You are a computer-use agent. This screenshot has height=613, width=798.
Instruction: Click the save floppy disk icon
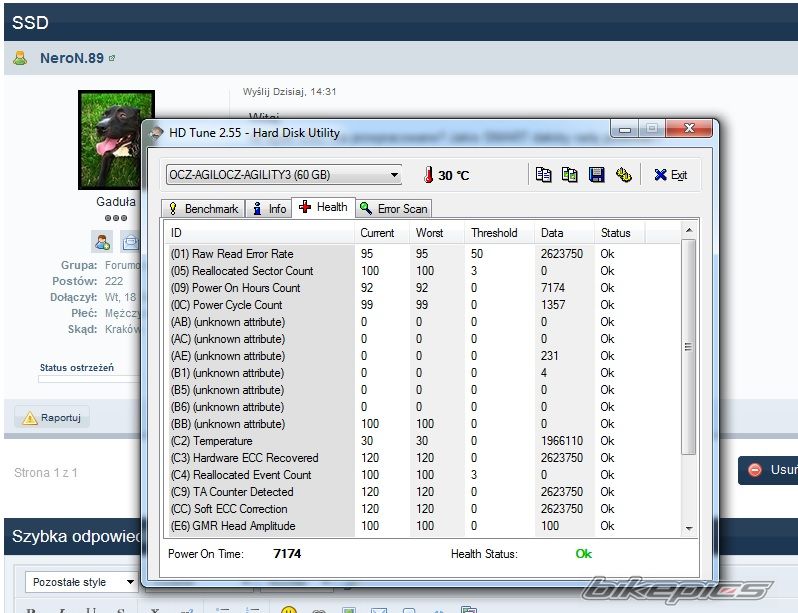tap(596, 175)

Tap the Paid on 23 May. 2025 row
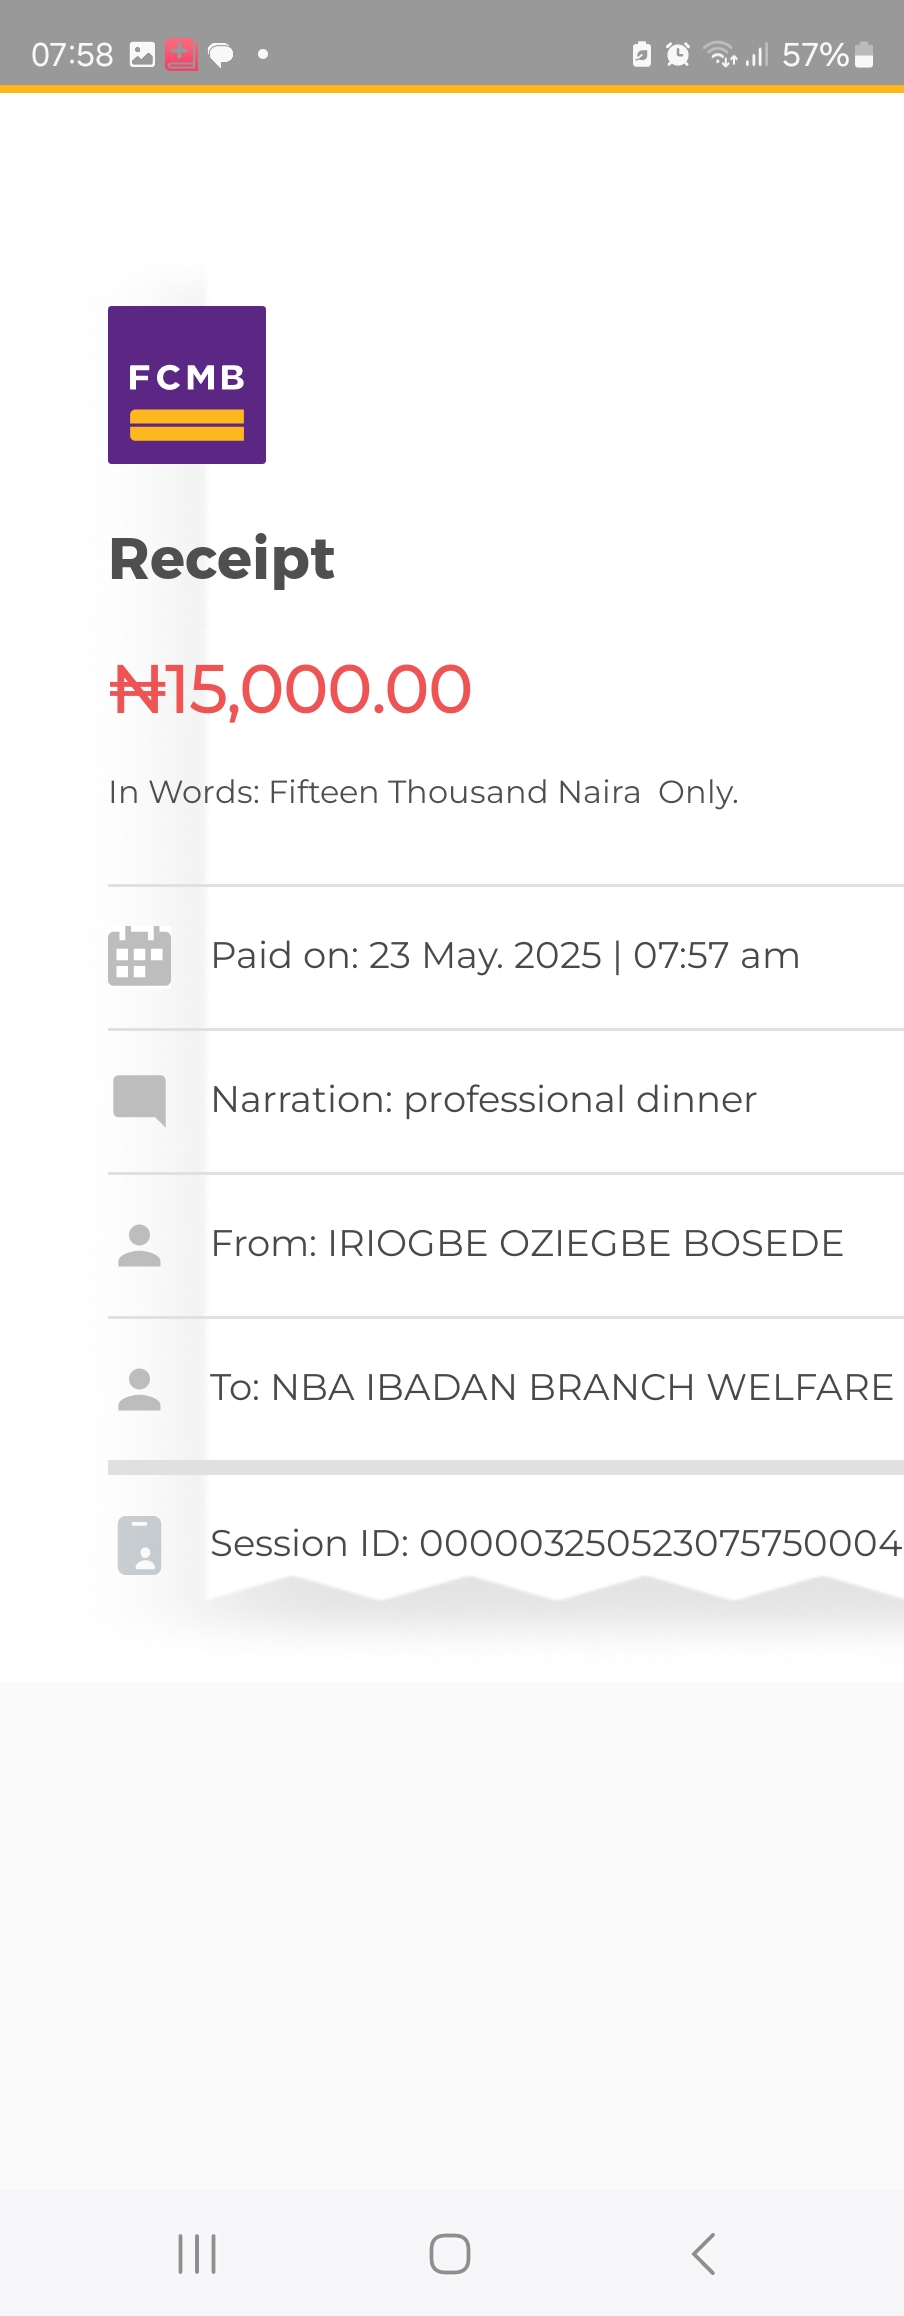coord(506,957)
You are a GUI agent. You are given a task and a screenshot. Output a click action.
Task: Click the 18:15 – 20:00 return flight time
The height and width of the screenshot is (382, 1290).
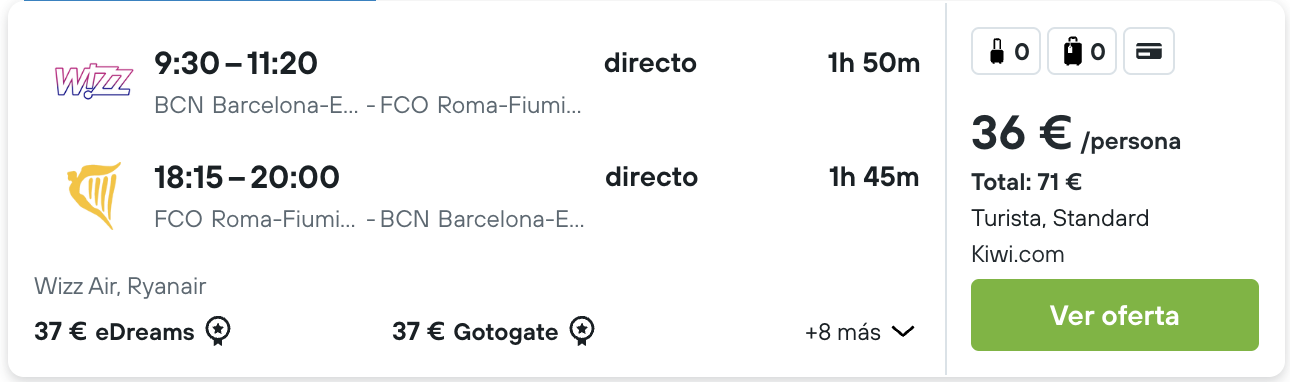coord(246,178)

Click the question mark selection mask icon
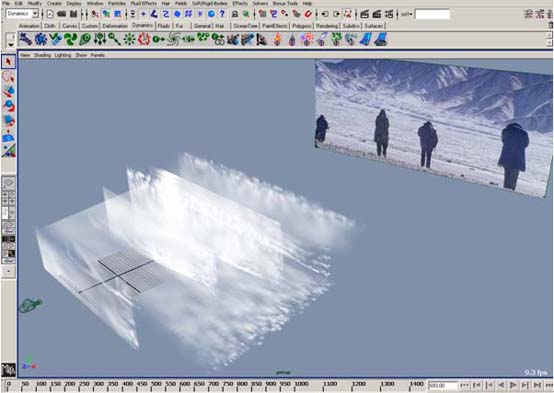[x=222, y=14]
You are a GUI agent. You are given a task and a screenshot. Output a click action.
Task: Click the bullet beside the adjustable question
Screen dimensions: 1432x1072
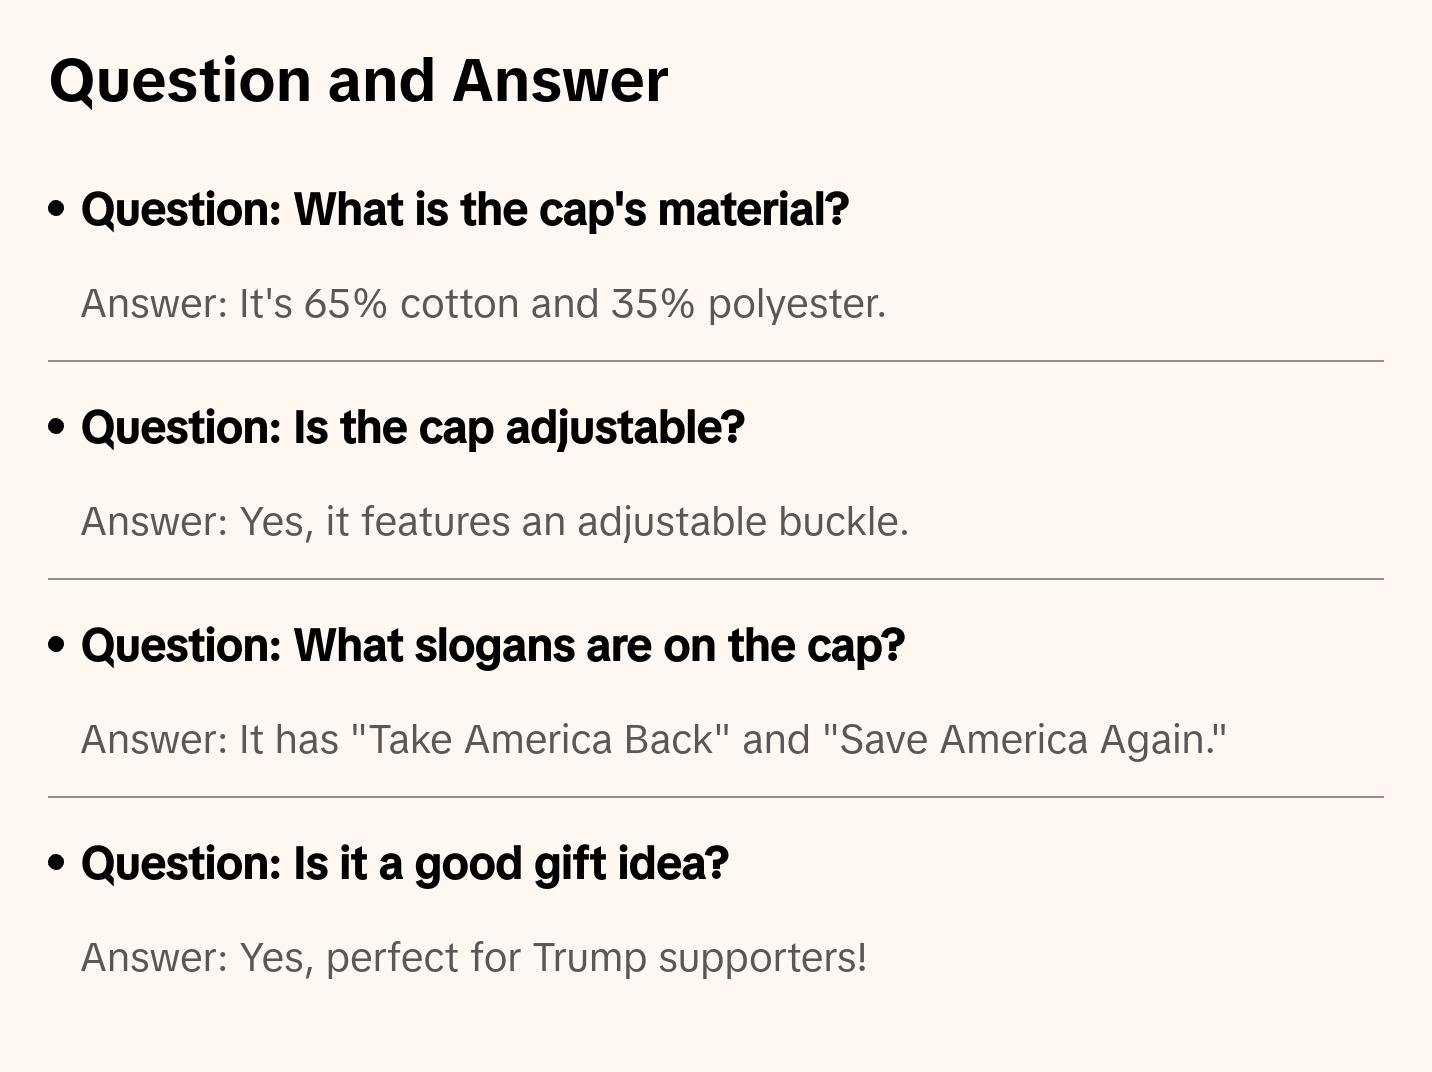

···

WHAT YOU WILL DO » Each entry needs to be retyped exactly; the pictures stay out.

ANSWER FOR THIS EXERCISE »
You are a computer-use agent. This screenshot has height=613, width=798.
Instruction: Click the save floppy disk icon
tap(596, 175)

Tap the Paid on 23 May. 2025 row
coord(506,957)
You are a GUI agent. You are given a task and a screenshot. Output a click action.
Task: Click the 18:15 – 20:00 return flight time
The height and width of the screenshot is (382, 1290).
coord(246,178)

Click the question mark selection mask icon
[x=222, y=14]
You are a GUI agent. You are given a task and a screenshot. Output a click action.
Task: Click the bullet beside the adjustable question
Screen dimensions: 1432x1072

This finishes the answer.